Lowe’s a annoncé en novembre 2018 la fermeture de 27 magasins au Canada, dont 9 Rona au Québec. Puis, en octobre dernier, l’abolition de 60 postes en comptabilité à son siège social canadien à Boucherville. Sans autre avertissement. Une simple décision d’affaires prise au siège social de la Caroline du Nord en réponse à un environnement toujours plus concurrentiel. D’aucuns dénonçaient une façon de faire à l’américaine, qui traduit une définition très étroite de la notion de partie prenante. La réaction, épidermique celle-là, est venue du gouvernement Legault. Puis des quelque 150 marchands indépendants affiliés, des entrepreneurs exploitant pour la plupart des magasins de proximité solidement implantés dans leur région ou leur localité.

Lowe’s en a remis mercredi, avec l’annonce de fermeture de 34 autres magasins au Canada, dont 12 au Québec, soit 11 Rona et un Réno-Dépôt. Le syndicat estime que 500 emplois sont concernés au Québec. Lowe’s ne fournit pas de chiffre, précisant toutefois que, « compte tenu des besoins en personnel existant au sein du réseau Lowe’s Canada, les employés admissibles se verront offrir un transfert dans un magasin environnant ». S’y greffe « une réduction de nos effectifs corporatifs à travers le pays. Cette décision touche un peu moins d’une centaine d’employés au siège social de Boucherville et au bureau de Longueuil ». Une trentaine dans le reste du Canada.

Jusque-là, le président par intérim de Lowe’s Canada, Tony Cioffi, n’était pas disponible pour des entrevues, lit-on dans le texte de La Presse canadienne. Mais une lettre est venue par courriel plus tard dans la journée. « Nous avons choisi le Québec », signe M. Cioffi. Un ajustement à une démarche de relations publiques auparavant déficiente comprenant un explicatif aussi nécessaire que légitime.

Engagement

On peut y lire : « Il y a trois ans, Lowe’s Canada a choisi le Québec pour y installer son siège social canadien. Depuis, notre engagement envers le Québec ne se dément pas, comme en atteste d’ailleurs la fermeture en juin de notre bureau de la grande région métropolitaine de Toronto, où était situé l’ancien siège social de Lowe’s au Canada, et l’achèvement de la consolidation de l’ensemble de nos activités canadiennes sur la Rive-Sud de Montréal ». Un paragraphe qui ramène à l’importance de la localisation du siège social et de l’emplacement du véritable centre décisionnel de l’entreprise, autour duquel gravitent les entreprises de services professionnels. Le chef de la direction de Lowe’s, Marvin Ellison, soulevait en appelconférence mercredi l’importance d’éliminer les duplications technologiques et les inefficacités. De créer des synergies sur les plans du marketing, de la commercialisation, de la gestion des ressources humaines et des infrastructures en technologie de l’information. Il réitérait ainsi son intention de regrouper aux États-Unis la plateforme informatique de Lowe’s Canada.

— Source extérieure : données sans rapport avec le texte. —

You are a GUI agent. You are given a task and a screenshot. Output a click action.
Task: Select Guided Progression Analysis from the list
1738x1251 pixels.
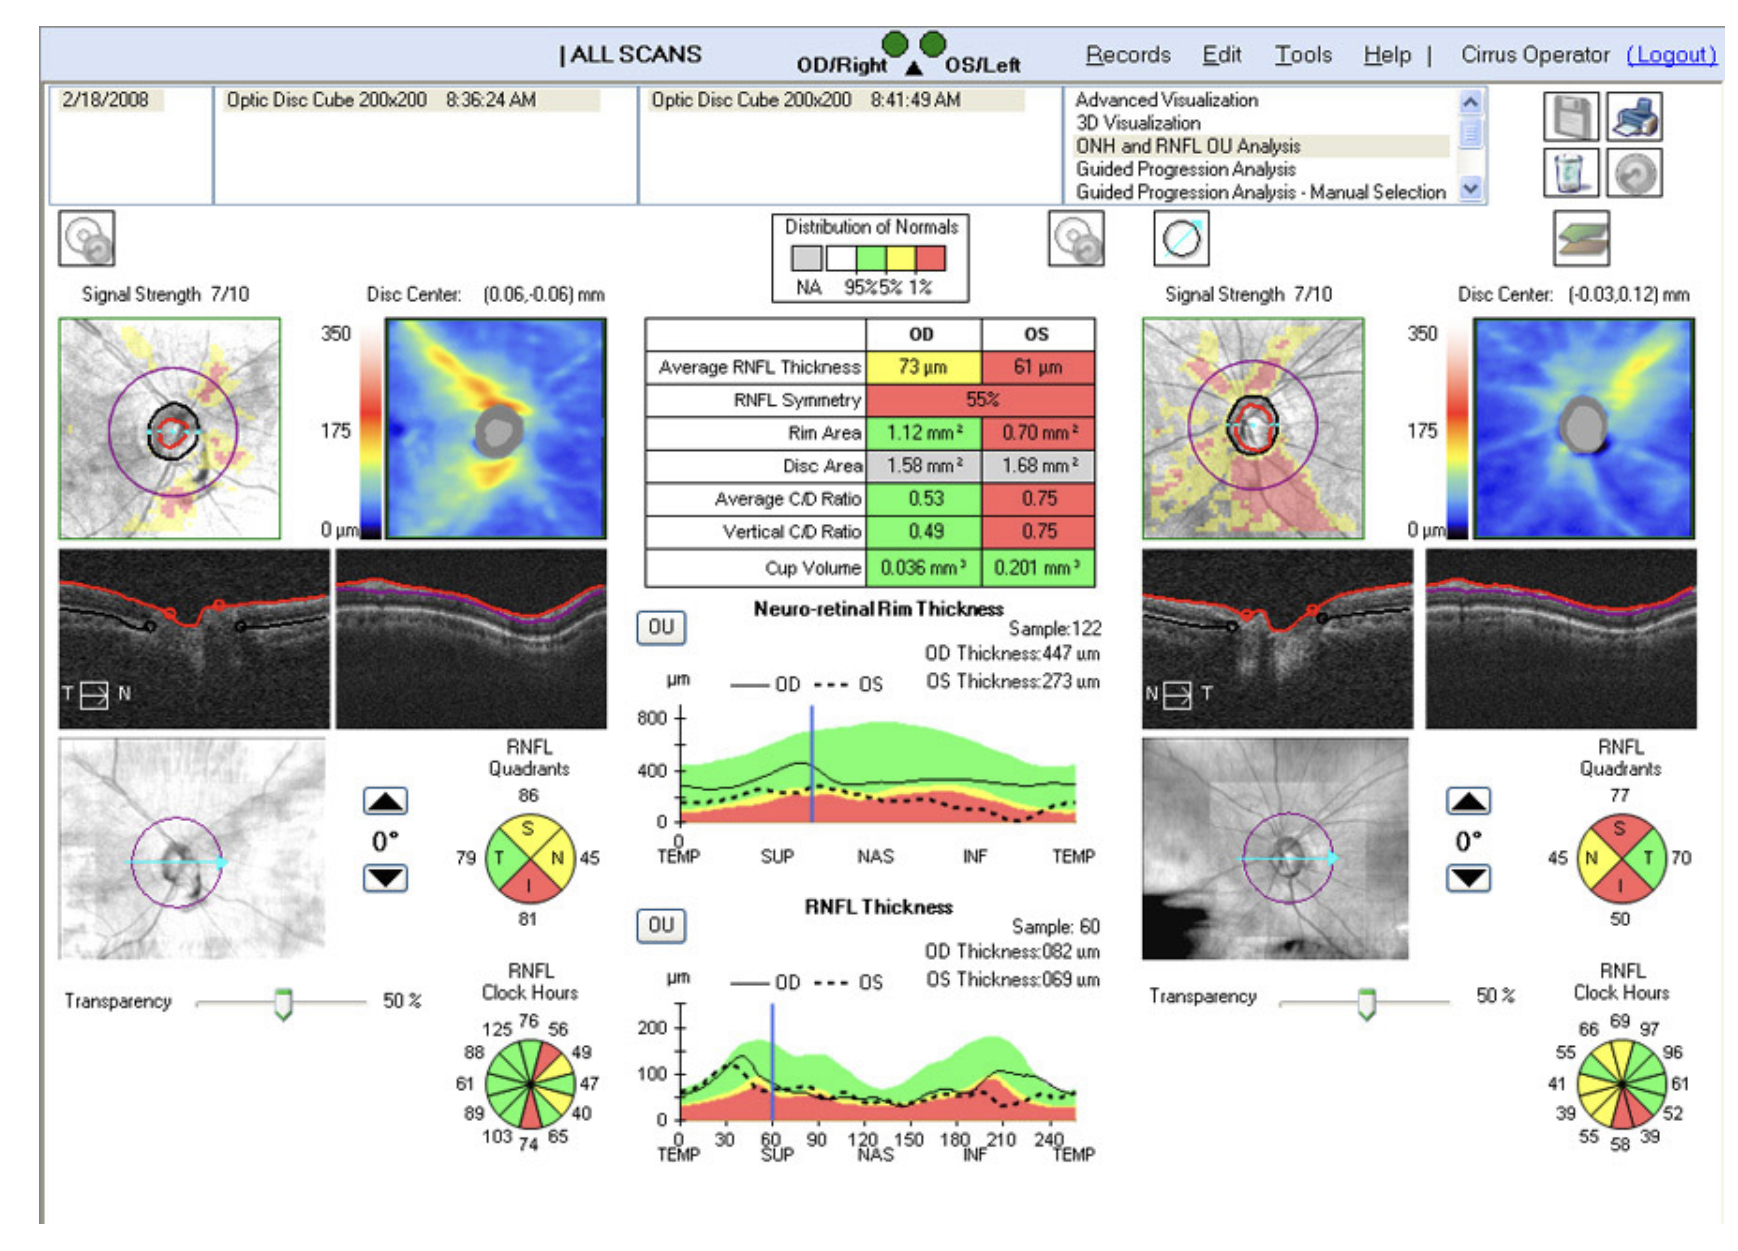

Tony Cioffi le souligne dans sa lettre. « Lowe’s Canada au Québec, c’est aussi un réseau de plus de 150 marchands affiliés, certains depuis plusieurs générations. Ces marchands s’approvisionnent chez nous et bénéficient des nombreux services et programmes que nous mettons à leur disposition pour qu’ils aient du succès dans un environnement extrêmement concurrentiel, notamment nos plateformes de commerce électronique. Mais avant toute autre chose, ces marchands sont des entrepreneurs qui exploitent leur propre entreprise et emploient, collectivement, près de 3000 personnes dans la province. »

Dans les faits, ces différences culturelles restent apparemment subordonnées à une froide concentration des services stratégiques au siège social américain. Cette mathématique d’entreprise semble oublier qu’avant son acquisition par Lowe’s, Rona était d’abord et avant tout un regroupement d’achats. Que cette acquisition réalisée il y a trois ans invitait marchands affiliés et fournisseurs québécois composant un modèle d’affaires empruntant aux magasins de proximité et à la culture entrepreneuriale à cohabiter avec, et non à se fondre dans, l’approche grande surface de Lowe’s.